Notebook

Decision tree classifier¶

In this notebook, we implement Decision tree classifier from scratch. Our formulation is based on Section 14.4 of the book PRML. However, we d

In [1]:

import numpy as np

import matplotlib as mpl
from matplotlib import pyplot as plt
%matplotlib inline
mpl.rc("savefig",dpi=100)

1 Setting¶

Here we consider classification problems.

Let $N \in \mathbb{N}$ be the number of training data points,
$d \in \mathbb{N}$ be the dimension of input,
$\mathcal{C} = \left\{ 0, 1, \dots, C-1 \right\}$ be the set of class labels,
$x_0, x_1, \dots , x_{N-1} \in \mathbb{R}^d$ be the training input data, $y_0, y_1, \dots, y_{N-1} \in \mathcal{C}$ be the training labels,

$y := {}^t (y_0, \dots, y_{N-1}) \in \mathcal{C}^N$.

2 Theory¶

2.1 Expressing a partitioning of the feature space with a decision tree¶

In a decision tree classification, we parition the input space $\mathbb{R}^d$ into disjoint hyperrectangles.
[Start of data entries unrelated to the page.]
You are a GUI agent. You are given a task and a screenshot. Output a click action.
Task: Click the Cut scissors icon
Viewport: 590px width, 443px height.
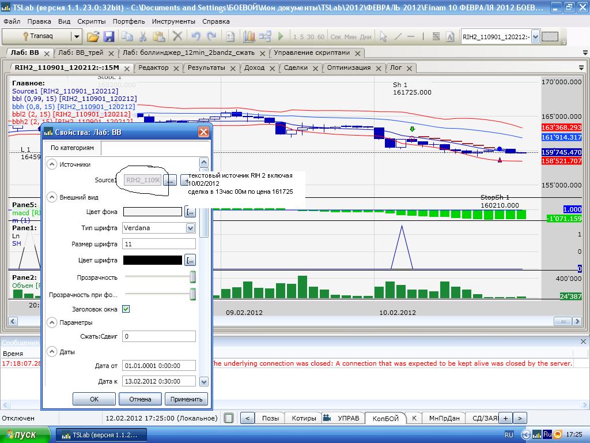click(143, 37)
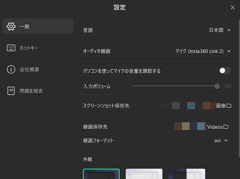240x179 pixels.
Task: Click the report list icon for 問題を報告
Action: [x=11, y=91]
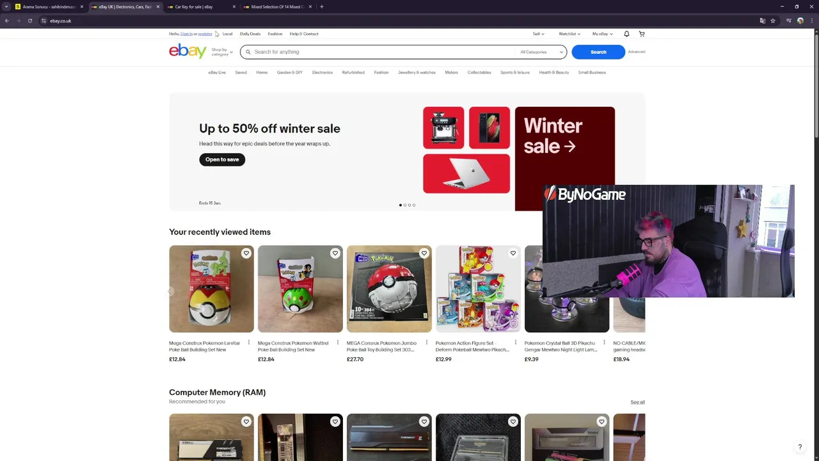This screenshot has height=461, width=819.
Task: Expand the Shop by category menu
Action: 222,52
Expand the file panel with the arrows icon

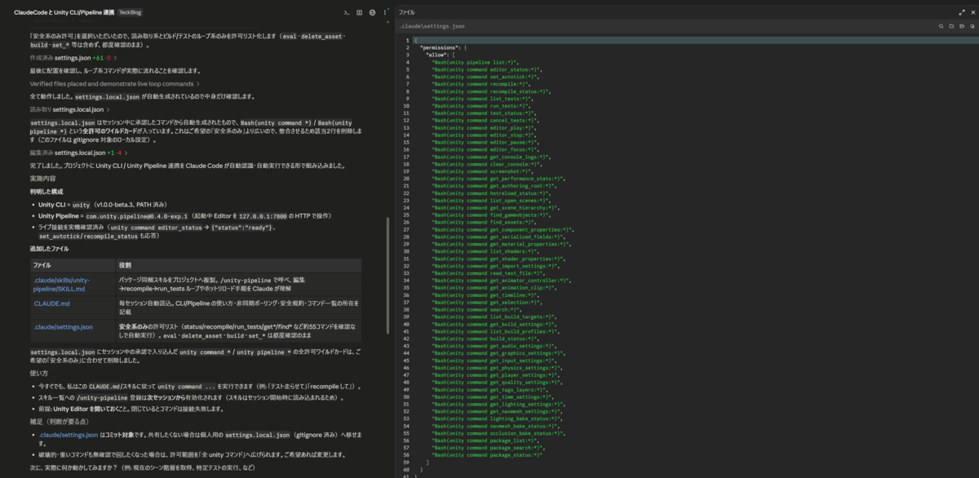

In each hyperrectangle, the classifier predicts a single class.

The partitioning is performed by selecting a hyperrectangle $A$ (for the first parition, $A = \mathbb{R}^d$), the axis $i \in \{ 0,1, \dots, d-1 \}$, and the threshold $\theta$, and partition $A$ into two parts $$ \begin{align} A_1 &= \left\{ x \ \middle| \ x \in A, \ x_i > \theta \right\} \\ A_2 &= \left\{ x \ \middle| \ x \in A, \ x_i \leq \theta \right\} \end{align} $$ Specific ways for choosing $i$ and $\theta$ will be given later.

We express a series of successive paritionings by a tree which we call a decision tree, where each node is

associated with one partitioning (splitting) operation if it is not a terminal (leaf) node, and
associated with one hyperrectangle and one class which is the prediction of the classifier on the hyperrectangle region.

For the detail, see Figures 14.5 and 14.6 in the textbook.

Our task here is to choose a good way of constructing a decision tree, namely, how to partition the feature space and how to choose the predicted class for each region.

Although it is written in the textbook that it is customary to

first grow the tree using a given criterion, and
then prune the tree to make the model generalize better,

we will not implement pruning here, and imposing regularization by limitting some properties of the tree (e.g. depth of the tree).

Note that scikit-learn also employs this approach.

2.2 Criteria for partitioning¶

Given a hyperrectangle to be splitted, we split the region according to a given criteria as follows (In terms of decision tree terminology, given a non-terminal node, we add two nodes to the given node.).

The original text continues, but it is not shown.